MT – Maximum Strength Training

Purpose: Transition from light loads and high reps of the AA phase to the heavy loads and low reps of the MS phase.

Frequency: 2-3 times per week. Phase Length: 2 weeks.

Equipment: Either free weights or machines. Free weights are preferable.

Load/Resistance: Use loads that allow only 10-15 reps.

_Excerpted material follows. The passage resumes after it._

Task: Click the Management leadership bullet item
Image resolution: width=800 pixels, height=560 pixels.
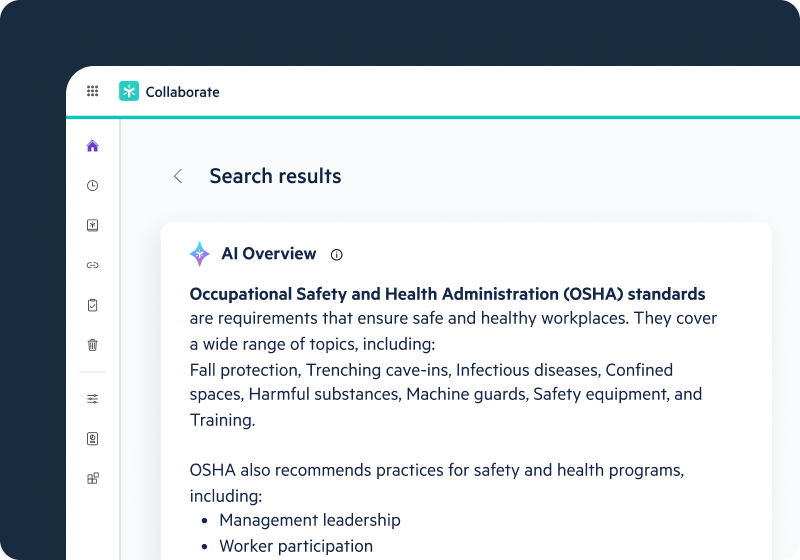Action: click(x=310, y=520)
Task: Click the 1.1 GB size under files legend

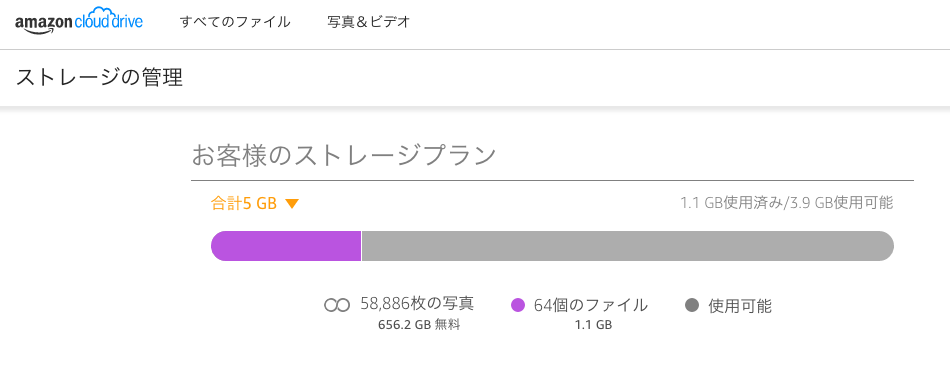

Increase resistance
carefully each week.

Sets: 3-4           Reps: 10-15           Recovery between sets: 1.5-3 minutes.

Important: During recoveries stretch muscle group just worked before starting next exercise.

Speed: Slow to moderate emphasizing form.

Progression: Complete all sets of each exercise before starting second exercise.  The first set of each exercise is the lightest.

Warm-Up: Warm-up aerobically such as on a treadmill, stationary bike/trainer or jumping rope easily for 5-10 minutes.

Exercises: In order of completion:
1. Hip extension (squat, step-up, or leg press)
2. Seated row
3. Crunches/abdominals ( choice of exercise, 20-30 reps with light load)
4. Personal weakness (hamstring curl or knee extension, 20-30 reps with
light load)
5. Standing straight-arm lat pull down

Cool Down: Cool down for 5-10 minutes spinning at 90+ rpm in light gear/resistance.